La colère sous la brume (suite)

Lors de sa conférence de presse, samedi, Bertrand Tavernier n'avait pas vraiment voulu commenter la décision qu'a prise le coproducteur Michael Ftitzgerald de sortir In the Electric Mist, son nouveau film, directement en DVD sur le territoire nord-américain. Le cinéaste avait toutefois laissé entendre que la version DVD, qu'il n'a pas supervisée, pourrait être différente de celle qu'il présente à la Berlinale. Selon les journaux spécialisés américains, les deux versions seraient en effet très dissemblables. Le producteur aurait remonté le film à sa guise pour en tirer une version amputée de 15 minutes par rapport à la version «internationale», laquelle sera présentée partout ailleurs dans le monde. C'est évidemment cette dernière version, qu'il a peaufinée lui-même, que Bertrand Tavernier revendique. Aurons-nous un jour l'occasion de voir le «vrai» film au Québec?

Rage: exercice assommant

On a peine à croire que Rage, autre film de la compétition présenté hier, soit signé Sally Potter, une réalisatrice qui nous avait déjà donné de remarquables films, dont Orlando et The Tango Lesson. Rage est un exercice de style très creux auquel une quinzaine d'acteurs - dont certains très renommés (Jude Law, Judi Dench, Steve Buscemi, Dianne Wiest et on en passe) - ont prêté leur talent. Face à la caméra, avec pour tout décor une toile de fond, les personnages viennent tour à tour se confier pour expliquer les dessous du monde la mode.
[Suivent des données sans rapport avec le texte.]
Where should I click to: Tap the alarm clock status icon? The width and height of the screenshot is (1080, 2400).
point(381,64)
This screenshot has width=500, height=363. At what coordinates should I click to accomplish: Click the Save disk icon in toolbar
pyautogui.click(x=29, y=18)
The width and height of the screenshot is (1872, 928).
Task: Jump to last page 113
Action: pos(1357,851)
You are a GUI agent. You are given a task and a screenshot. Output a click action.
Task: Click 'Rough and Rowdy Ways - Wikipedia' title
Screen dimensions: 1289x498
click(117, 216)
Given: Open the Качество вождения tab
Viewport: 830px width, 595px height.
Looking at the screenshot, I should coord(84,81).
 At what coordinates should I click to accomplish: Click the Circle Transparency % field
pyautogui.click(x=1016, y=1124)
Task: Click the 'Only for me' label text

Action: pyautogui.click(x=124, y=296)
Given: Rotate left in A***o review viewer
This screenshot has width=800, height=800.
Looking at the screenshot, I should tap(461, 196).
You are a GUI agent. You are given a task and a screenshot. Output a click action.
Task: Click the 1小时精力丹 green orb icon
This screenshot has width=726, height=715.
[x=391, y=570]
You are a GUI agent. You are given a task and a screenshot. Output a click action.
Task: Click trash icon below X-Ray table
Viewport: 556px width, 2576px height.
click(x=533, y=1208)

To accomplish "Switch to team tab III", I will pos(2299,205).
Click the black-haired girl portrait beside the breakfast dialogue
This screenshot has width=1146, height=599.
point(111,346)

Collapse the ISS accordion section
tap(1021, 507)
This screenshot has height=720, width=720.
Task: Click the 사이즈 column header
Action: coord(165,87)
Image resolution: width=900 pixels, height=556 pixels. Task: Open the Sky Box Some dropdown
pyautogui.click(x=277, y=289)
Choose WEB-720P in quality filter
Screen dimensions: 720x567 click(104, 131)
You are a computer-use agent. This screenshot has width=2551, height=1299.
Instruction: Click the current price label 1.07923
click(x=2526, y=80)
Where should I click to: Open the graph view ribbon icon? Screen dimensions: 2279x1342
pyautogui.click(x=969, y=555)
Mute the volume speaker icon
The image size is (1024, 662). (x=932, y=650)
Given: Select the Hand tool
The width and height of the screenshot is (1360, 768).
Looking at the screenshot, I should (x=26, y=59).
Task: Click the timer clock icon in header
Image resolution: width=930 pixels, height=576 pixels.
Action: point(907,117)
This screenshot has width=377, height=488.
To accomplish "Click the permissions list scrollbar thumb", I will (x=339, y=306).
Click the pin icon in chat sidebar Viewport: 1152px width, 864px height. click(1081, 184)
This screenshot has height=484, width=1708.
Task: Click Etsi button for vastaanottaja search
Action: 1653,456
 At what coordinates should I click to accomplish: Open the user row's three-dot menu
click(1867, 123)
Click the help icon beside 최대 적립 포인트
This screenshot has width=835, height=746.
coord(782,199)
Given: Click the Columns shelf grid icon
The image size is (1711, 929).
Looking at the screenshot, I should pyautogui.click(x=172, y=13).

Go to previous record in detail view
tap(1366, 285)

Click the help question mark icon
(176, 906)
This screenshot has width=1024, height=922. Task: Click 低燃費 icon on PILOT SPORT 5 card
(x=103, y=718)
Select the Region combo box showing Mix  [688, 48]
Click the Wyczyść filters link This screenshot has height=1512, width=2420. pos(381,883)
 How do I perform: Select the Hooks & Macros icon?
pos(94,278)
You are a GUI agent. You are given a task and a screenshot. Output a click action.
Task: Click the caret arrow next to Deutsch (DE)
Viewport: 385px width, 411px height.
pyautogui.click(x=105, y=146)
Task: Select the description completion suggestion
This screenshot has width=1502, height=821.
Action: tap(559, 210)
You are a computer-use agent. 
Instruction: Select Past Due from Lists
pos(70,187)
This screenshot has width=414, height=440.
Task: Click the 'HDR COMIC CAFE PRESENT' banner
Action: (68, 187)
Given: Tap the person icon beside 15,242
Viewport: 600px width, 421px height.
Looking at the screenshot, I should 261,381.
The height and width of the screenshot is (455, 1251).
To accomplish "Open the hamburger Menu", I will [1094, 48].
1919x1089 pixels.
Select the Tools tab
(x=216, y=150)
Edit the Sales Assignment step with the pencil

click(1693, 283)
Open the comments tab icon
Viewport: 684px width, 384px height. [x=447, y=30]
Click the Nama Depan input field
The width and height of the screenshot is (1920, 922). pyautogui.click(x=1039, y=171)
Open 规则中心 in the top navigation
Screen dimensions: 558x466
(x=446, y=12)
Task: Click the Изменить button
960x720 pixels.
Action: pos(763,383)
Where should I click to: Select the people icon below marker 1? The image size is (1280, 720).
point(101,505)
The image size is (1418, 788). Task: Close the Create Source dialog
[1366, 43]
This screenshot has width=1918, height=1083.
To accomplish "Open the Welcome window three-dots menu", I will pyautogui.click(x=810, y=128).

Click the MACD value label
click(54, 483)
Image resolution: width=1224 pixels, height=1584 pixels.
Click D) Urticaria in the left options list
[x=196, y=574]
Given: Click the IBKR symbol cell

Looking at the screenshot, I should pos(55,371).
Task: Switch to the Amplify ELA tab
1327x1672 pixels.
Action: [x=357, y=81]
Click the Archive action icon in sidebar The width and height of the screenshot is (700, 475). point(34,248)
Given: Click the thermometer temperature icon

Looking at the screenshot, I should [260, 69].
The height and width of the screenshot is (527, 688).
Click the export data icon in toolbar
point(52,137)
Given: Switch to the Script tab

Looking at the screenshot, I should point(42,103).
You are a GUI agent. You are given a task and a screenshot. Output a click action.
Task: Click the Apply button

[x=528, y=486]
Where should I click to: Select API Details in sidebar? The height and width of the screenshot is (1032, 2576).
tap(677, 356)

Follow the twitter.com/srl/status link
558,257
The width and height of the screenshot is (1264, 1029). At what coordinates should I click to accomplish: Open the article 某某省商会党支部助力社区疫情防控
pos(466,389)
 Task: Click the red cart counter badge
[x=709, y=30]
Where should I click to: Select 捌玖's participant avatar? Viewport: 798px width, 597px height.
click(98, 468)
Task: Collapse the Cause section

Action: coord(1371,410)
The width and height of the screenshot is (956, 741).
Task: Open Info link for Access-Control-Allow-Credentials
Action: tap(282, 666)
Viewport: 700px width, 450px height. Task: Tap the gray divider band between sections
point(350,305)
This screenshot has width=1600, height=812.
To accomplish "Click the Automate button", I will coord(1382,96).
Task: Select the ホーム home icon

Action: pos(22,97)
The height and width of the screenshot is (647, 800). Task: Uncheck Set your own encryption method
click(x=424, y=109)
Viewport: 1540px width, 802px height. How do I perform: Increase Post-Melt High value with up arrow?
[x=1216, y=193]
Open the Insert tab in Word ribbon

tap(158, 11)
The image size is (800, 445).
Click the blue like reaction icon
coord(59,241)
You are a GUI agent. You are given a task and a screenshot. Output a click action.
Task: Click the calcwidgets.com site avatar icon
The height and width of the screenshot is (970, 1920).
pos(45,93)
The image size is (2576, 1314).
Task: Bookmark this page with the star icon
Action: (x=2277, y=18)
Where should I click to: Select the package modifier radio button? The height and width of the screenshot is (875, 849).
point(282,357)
Ça se veut «branchi-branché» mais ça n'est qu'assommant. On saluera quand même la réalisatrice pour son intuition. Elle a en effet choisi un titre qui traduit parfaitement le sentiment qui animait le public à la sortie.

Gigante: gentil géant

Les grands noms ayant déçu hier, c'est finalement un inconnu venu d'Uruguay qui s'est distingué dans la compétition. Pour son premier long métrage, Adrian Biniez s'attarde à décrire avec un humour très fin le parcours sentimental d'un gardien de nuit dans un supermarché, qui hésite à déclarer son amour à une collègue qui fait partie de l'équipe d'entretien. Amateur de heavy metal, videur aussi dans des boîtes pour arrondir les fins de mois, ce colosse est campé avec beaucoup de sensibilité par Horacio Camandulle. Et on tombe sous le charme.

Message aux cinéastes

Tout le monde s'accorde à dire que la chanson de Cat Power The Greatest est magnifique. Et l'on ne peut que vous comprendre de vouloir l'utiliser. Toutefois, il serait maintenant temps de faire preuve de réserve. Entendue dans le film de Wong Kar-wai My Blueberry Nights il y a deux ans, où elle a marqué les esprits, voilà qu'on peut la réentendre coup sur coup à la Berlinale. François Ozon a en effet choisi la chanson de Cat Power pour accompagner l'épilogue de son étrange Ricky, et Lukas Moodysson s'en sert aussi pour souligner les moments d'émotion dans Mammoth. Oui, la chanson est belle. Mais si ça continue, on risque la surdose.